— START OF DATA EXTRACT —

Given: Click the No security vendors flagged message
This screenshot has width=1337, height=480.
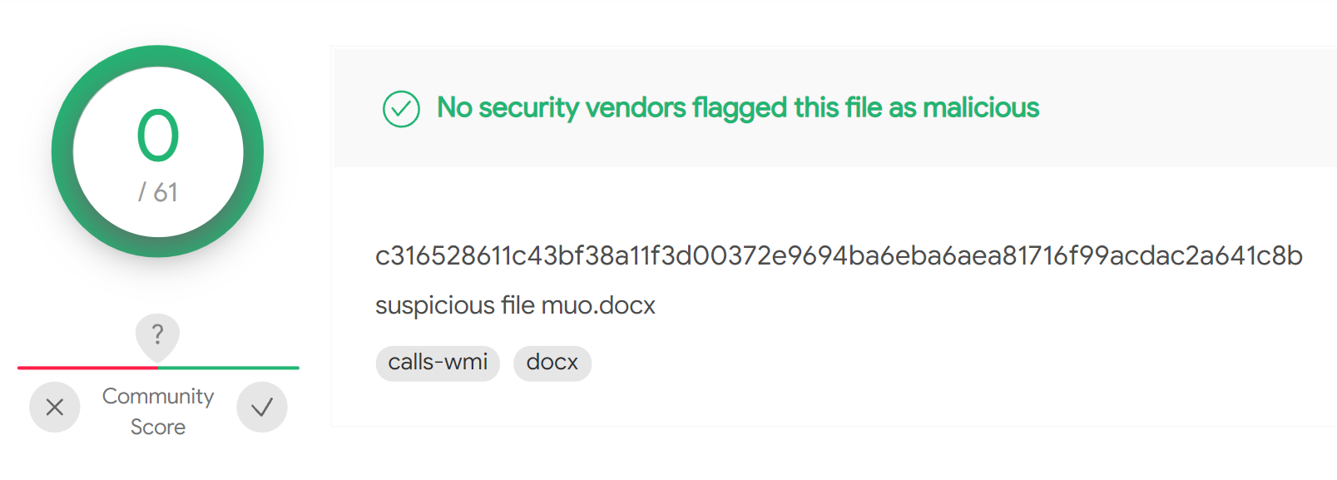Looking at the screenshot, I should point(738,108).
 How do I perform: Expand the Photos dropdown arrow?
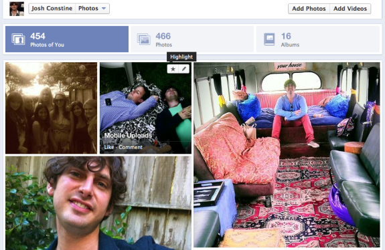[x=104, y=8]
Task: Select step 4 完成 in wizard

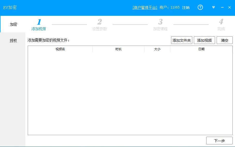Action: coord(221,25)
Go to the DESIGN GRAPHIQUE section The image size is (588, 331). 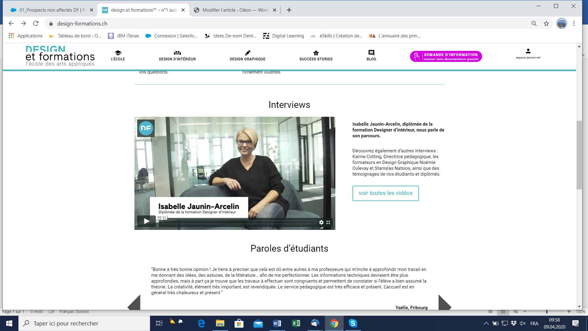(247, 56)
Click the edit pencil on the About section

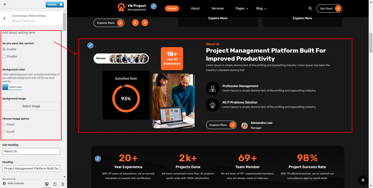tap(90, 45)
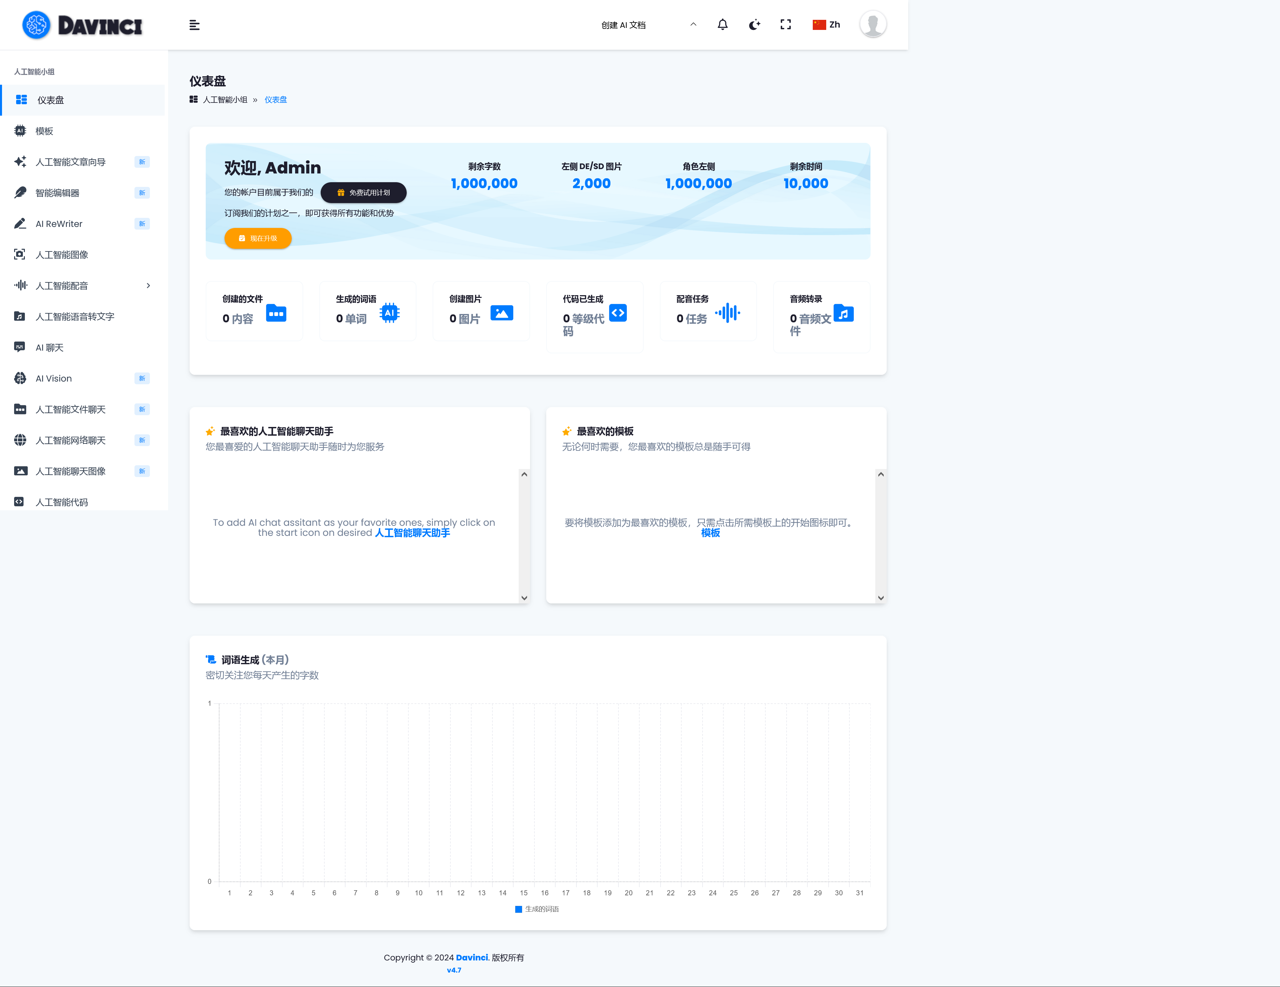
Task: Enter fullscreen with the expand icon
Action: pyautogui.click(x=785, y=25)
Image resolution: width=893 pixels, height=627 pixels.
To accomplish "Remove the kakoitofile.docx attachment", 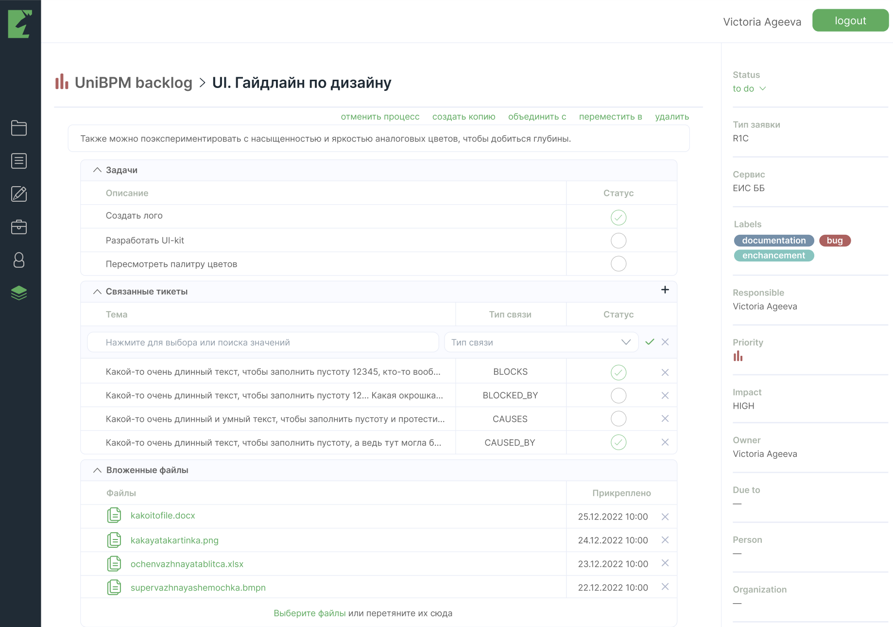I will click(x=665, y=517).
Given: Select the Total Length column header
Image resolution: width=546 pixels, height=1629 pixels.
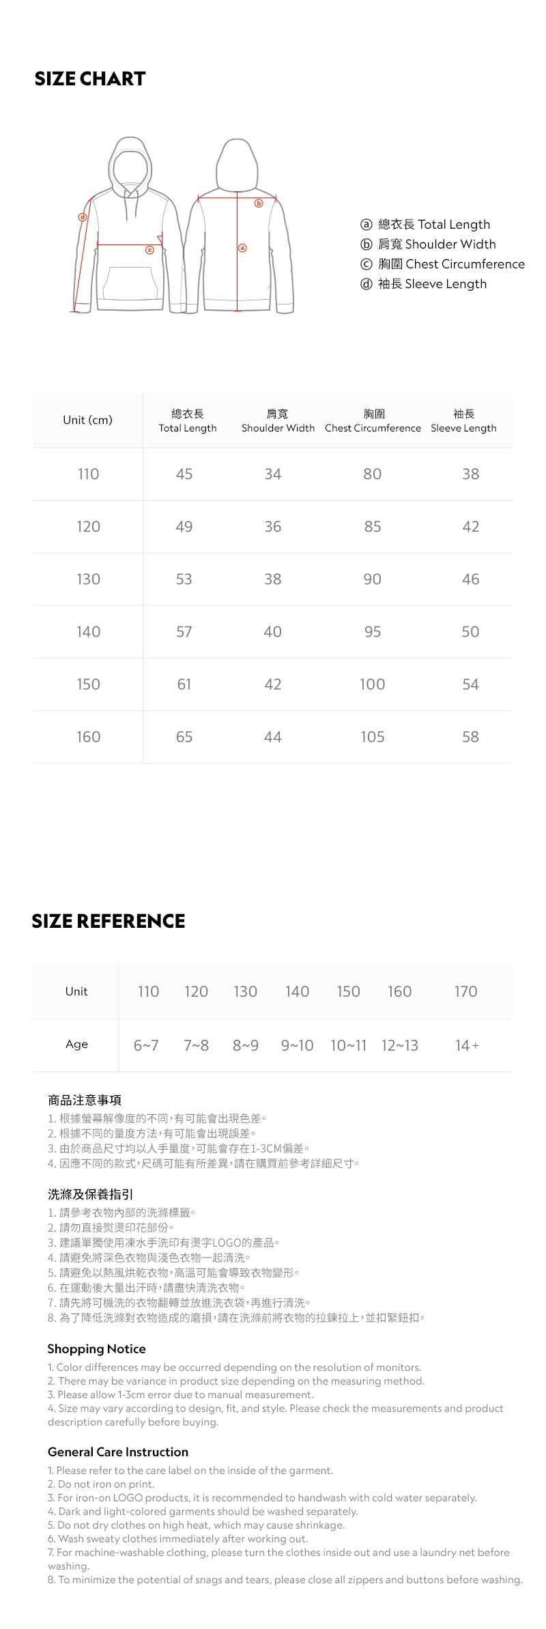Looking at the screenshot, I should 188,421.
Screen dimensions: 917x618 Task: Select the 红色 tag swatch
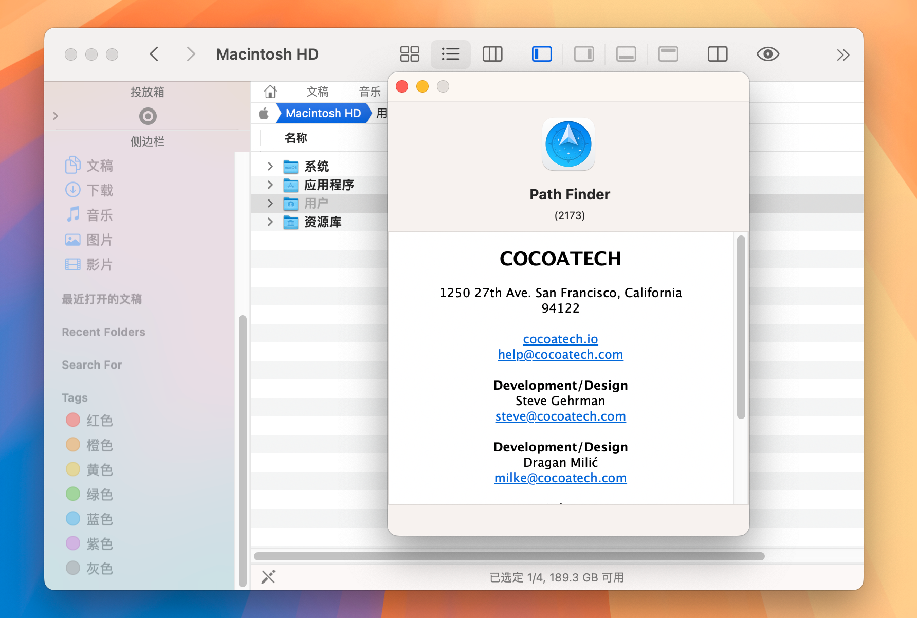73,420
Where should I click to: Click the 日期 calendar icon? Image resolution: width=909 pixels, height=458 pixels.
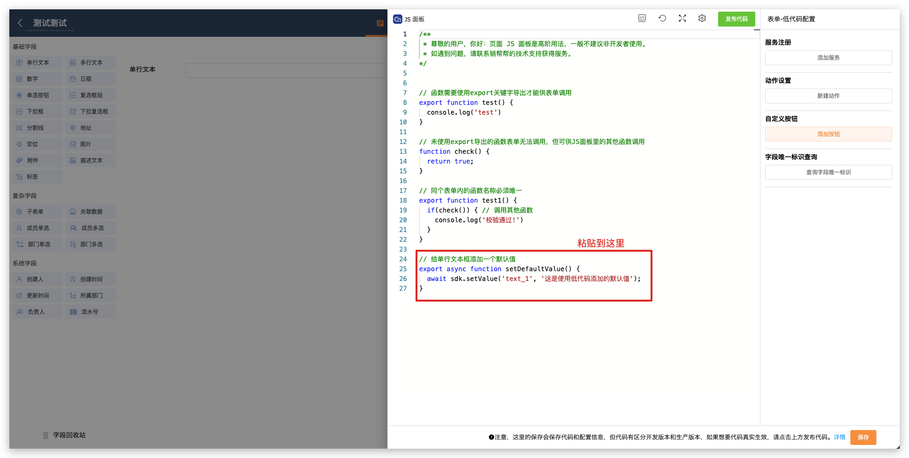coord(73,79)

— END OF DATA EXTRACT —

YOUR GOAL: Write out the entries again word for word, beginning with the line that contains "Screen dimensions: 917x618" and continuing through the last entry, and leave the pictures out.

FULL RESPONSE:
Screen dimensions: 917x618 Task: Select the 红色 tag swatch
73,420
Where should I click to: Click the 日期 calendar icon? Image resolution: width=909 pixels, height=458 pixels.
coord(73,79)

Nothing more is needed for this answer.